Thanks for the info Andy;

It's worth noting that the Stena from Harwich - Hook of Holland route can still be paid for with Tesco vouchers.

Pete


----------



## orange22 (Mar 7, 2009)

*Airmiles*

Don't forget that Tesco do airmiles and airmiles book ferries


----------



## Grizzly (May 9, 2005)

*Re: Airmiles*



orange22 said:


> Don't forget that Tesco do airmiles and airmiles book ferries


Yes indeed; we had a very good deal with Air Miles on the Portsmouth - Caen route last year: £223 worth of return ticket cost us £10. All booking was done on the phone to Air Miles and they were very efficient.
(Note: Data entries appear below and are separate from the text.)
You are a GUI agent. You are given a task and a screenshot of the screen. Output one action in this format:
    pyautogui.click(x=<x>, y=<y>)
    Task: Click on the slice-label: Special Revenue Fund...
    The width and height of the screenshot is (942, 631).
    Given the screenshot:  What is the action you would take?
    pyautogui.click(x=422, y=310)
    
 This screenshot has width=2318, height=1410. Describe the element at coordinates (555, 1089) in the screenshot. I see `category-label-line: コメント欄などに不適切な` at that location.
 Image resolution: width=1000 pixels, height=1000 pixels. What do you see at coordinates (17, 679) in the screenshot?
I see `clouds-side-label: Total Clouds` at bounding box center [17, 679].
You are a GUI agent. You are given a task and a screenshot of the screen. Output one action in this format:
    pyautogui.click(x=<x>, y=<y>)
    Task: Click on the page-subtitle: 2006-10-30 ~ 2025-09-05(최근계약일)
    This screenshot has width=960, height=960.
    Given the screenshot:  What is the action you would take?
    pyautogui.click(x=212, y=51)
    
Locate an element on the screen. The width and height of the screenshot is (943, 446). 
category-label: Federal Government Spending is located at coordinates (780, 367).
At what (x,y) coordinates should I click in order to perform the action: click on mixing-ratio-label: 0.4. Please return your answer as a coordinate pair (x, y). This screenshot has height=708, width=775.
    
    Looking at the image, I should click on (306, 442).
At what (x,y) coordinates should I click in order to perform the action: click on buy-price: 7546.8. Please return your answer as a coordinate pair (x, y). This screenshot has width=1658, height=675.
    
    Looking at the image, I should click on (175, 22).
I'd forgotten we could exchange Tesco vouchers ! Doh !!

G


----------



## DTPCHEMICALS (Jul 24, 2006)

i have really slipped up.
i didn`t realise that the tesco points had a shelf life
Lost £70 worth.


Dave p


----------



## Autoquest (May 16, 2007)

Phone them up and let them know the expired serial numbers and I believe they will re-issue them.... Nothing to lose 8)


----------



## DTPCHEMICALS (Jul 24, 2006)

Thanks autoquest

Dave p

Now i will have to search me drawers


----------



## Rapide561 (Oct 1, 2005)

*Tesco*

Hi

1) Dave - phone Tesco on 01382 822200 and ask for the tokens to be recredited. They did some for me a few weeks ago but they had not expired, they were just within the expiry date. (A friend tried to add on expired tokens and they were refused)

2) Look on EBAY for prices of Tesco vouchers - this might be an option for those not needing the tunnel.

3) Read this extract from a previous forum post re converting to airmiles. This is one I worked out a couple of years ago. 
*
If you have 1000 Airmiles, those 1000 miles are worth £60 off a travel product. So for example, a P&O ferry crossing costing £120 would require 2000 Airmiles.

2000 Airmiles, based on 60 Airmiles for a £2.50 Tesco voucher, requires you to convert 33 x £2.50 Tesco vouchers. (Total face value of the vouchers if you spent them in Tesco is £82.50, or a whopping £330 in deals). As Sue mentions though, there are now a limited number of ferry operators who will accept the Tesco deal as payment.

In summary, £82.50 worth of Tesco vouchers will buy you 2000 Airmiles, worth £120 off a ferry crossing or other travel product as sold by Airmiles.

The same £82.50 worth of vouchers are worth their face value in Tesco.

The same £82.50 worth of vouchers are worth four times that (£330) in Tesco deals.

You can have course save Airmiles by various other methods......

My Tesco vouchers will certainly not be converted to Airmiles. I would rather they collect dust.

The chances are, if you had £82.50 worth of Tesco vouchers, you could flog them on EBAY for twice their face value, as many folk seem to do, and then use the cash to pay for a crossing with another operator that does not participate in the Tesco scheme.*

Russell

Also, read this link

http://www.motorhomefacts.com/ftopict-40080-airmiles.html+tesco


----------



## teemyob (Nov 22, 2005)

*Siblu*

Just thought I would mention..

from Siblu Website

"Important to note that we are unable to accommodate touring vehicles longer than 7 metres in length and the maximum number of people per touring pitch is 6."


----------



## greenasthegrass (Oct 27, 2007)

Can you not buy em off fleabay and use for chunnel then?

Is it because they are non-transferable?

Greenie


----------



## teemyob (Nov 22, 2005)

*Transferable*



greenasthegrass said:


> Can you not buy em off fleabay and use for chunnel then?
> 
> Is it because they are non-transferable?
> 
> Greenie


You get the seller to convert the Tesco Vouchers into the Deal of your choice first.

TM


----------



## chrisgog (May 17, 2005)

So, could I book a campsite in spain and go Bilbao or Santander route with tesco? As long as i book a campsite?? CHRIS


----------



## Andysam (May 10, 2005)

I'd ring and ask. They can only say no, but when I booked my France hols I was told any crossing.


----------